The pitch is clear: make corporate data as easy to query as a Google search, but with enterprise-grade security and control. What Snowflake is actually building promises to push AI as a central component of enterprise decision-making.
Making Enterprise Data Conversational
The core problem Snowflake Intelligence addresses is accessibility. As Hollan noted, tools like ChatGPT have raised expectations for how people interact with information. “I love ChatGPT,” he said. “But when I come to work and ask questions about Snowflake customers, support cases, or usage metrics, it has no idea.”
Since standard LLMs don’t have access to structured enterprise data, Snowflake Intelligence looks to bridge that gap, combining natural language interfaces with direct, secure access to company databases. The product leverages Anthropic’s Claude models, running inside Snowflake’s infrastructure, to provide answers that are traceable, role-governed, and context-aware.
In internal testing with Snowflake’s sales team, agents built into the platform could return meaningful, personalized insights: complete with charts and recommended actions in about 10–15 seconds.
Beyond Text Documents: AI SQL and Data Complexity
One differentiator, Hollan emphasized, is that Snowflake Intelligence doesn’t just operate on documents. It understands and generates SQL, allowing users to ask complex business questions that require querying structured data.
To support this, Snowflake launched features under the “AI SQL” banner, such as AI Aggregate for summarizing data and AI Join for fuzzy entity matching (e.g., recognizing “Facebook,” “Meta,” and “FB” as the same company). These features aim to make it easier for organizations with messy data, especially in manufacturing or financial sectors: to apply AI without first undergoing months of data wrangling.
To that end, Snowflake is investing in semantic modeling. Instead of requiring perfect schemas, the system can now infer business models from things like Tableau dashboards or query history. This could shrink the data prep phase from several months to just weeks, or eventually, days.

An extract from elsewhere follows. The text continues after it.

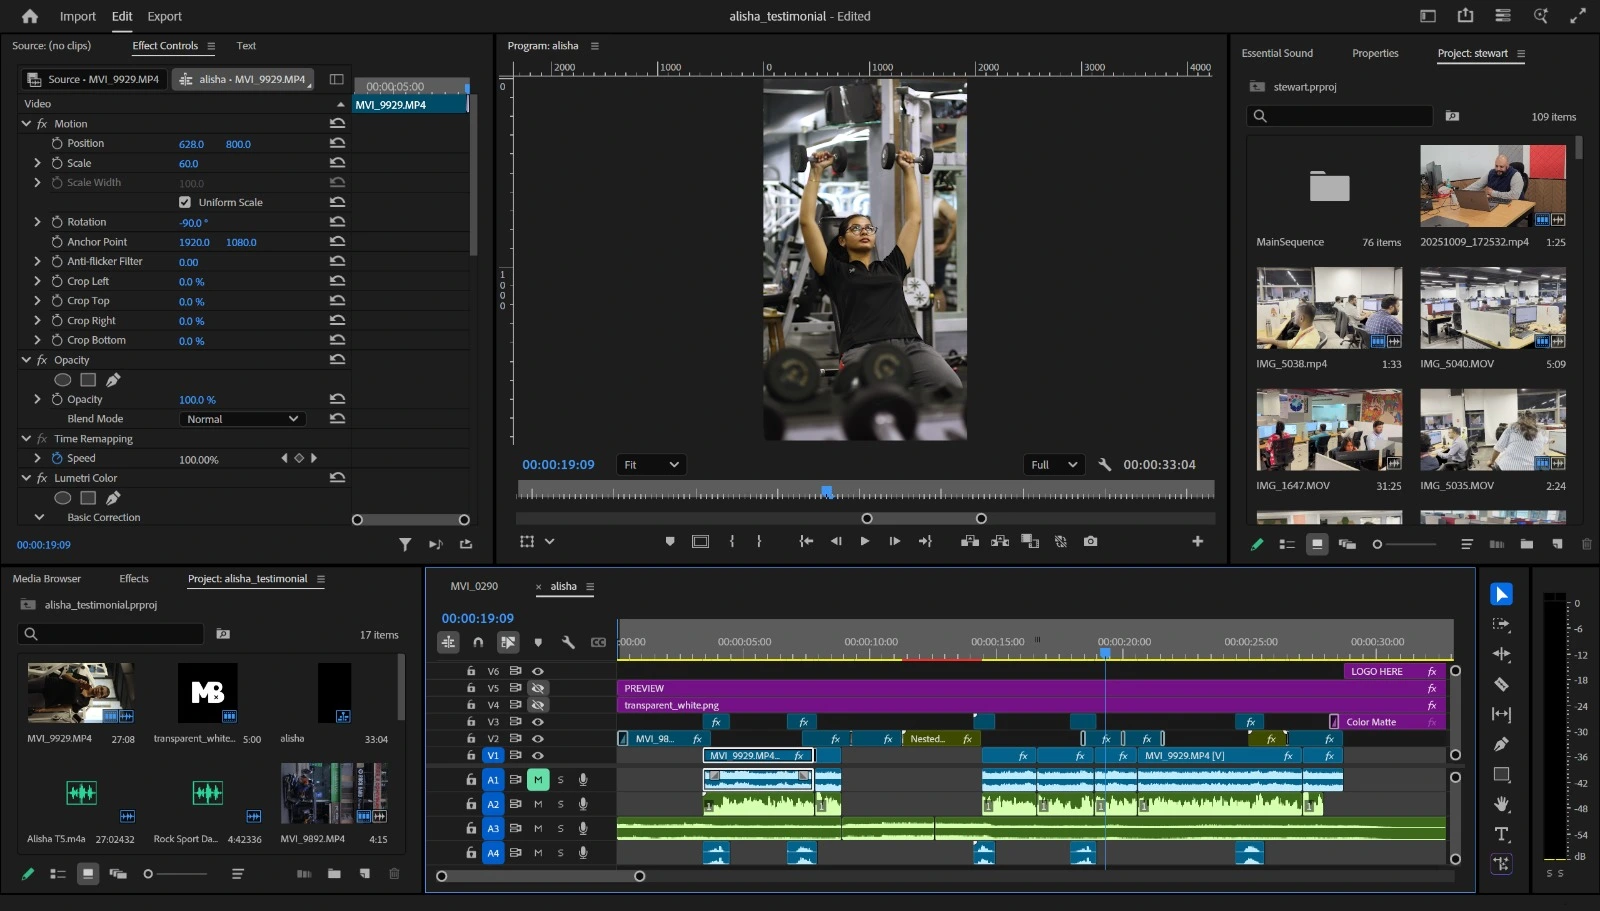Open timeline wrench display settings
Viewport: 1600px width, 911px height.
tap(568, 642)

Hallucinations and Human Oversight
While language models often struggle with accuracy (what the industry calls “hallucinations”,) Snowflake claims a significantly lower error rate. Hollan said Snowflake Intelligence retrieves relevant data 90–95% of the time before generating an answer, compared to ChatGPT’s estimated 60%.
Still, hallucinations aren’t entirely avoidable. To manage them, Snowflake provides observability dashboards that score answers based on relevance and groundedness. Importantly, the system shows how it arrived at each response through SQL queries or cited documents, and allows teams to verify or override outputs. For more sensitive use cases, like finance or healthcare, Snowflake’s position is clear: AI should be a co-pilot, not an autopilot.
Interoperability Over Isolation
Rather than building a monolithic solution, Snowflake is betting on extensibility. The company is aligning with open protocols like MCP (Model Context Protocol) and Google’s agent-to-agent standards, enabling Snowflake Intelligence to cooperate with external agents such as Microsoft Copilot or Salesforce’s Einstein.
In practice, that means a marketing campaign might originate in Adobe’s agent, while Snowflake supplies the underlying demographic insights. “We don’t need to do everything,” Hollan said. “But when it comes to pulling data, that’s where we want to be the best.”
Monetizing a Smarter Marketplace
A lesser-known element of the strategy is the Snowflake Marketplace. Here, organizations can license premium data, such as news from AP or Gannett, via Cortex knowledge extensions. Rather than brokering exclusive one-off agreements, Snowflake is promoting a more scalable, ecosystem-first approach.
Snowflake also announced a partnership with Canva for content creation tools, although Hollan admitted some challenges around multimodal consistency still remain.
From Platform to Product
Snowflake Intelligence builds on years of internal development. Hollan noted that features like Cortex Analyst, Cortex Search, and semantic views all laid the foundation. Intelligence, in this context, is more of a wrapper: a UI and orchestration layer that makes AI functionality usable for the average employee.
There’s no extra pricing for Snowflake Intelligence; it runs on standard consumption-based billing. A demo version for journalists, featuring synthetic data, was hinted at and may arrive at future summits.
Staying Grounded in Data
As for the bigger question: whether Snowflake is becoming an AI company, Hollan was clear. “Our mission is still to help organizations unlock the full potential of their data,” he said. “AI just happens to be the most powerful way to do that right now.” In other words, Snowflake is building AI where it adds leverage and sticking to its strength: data.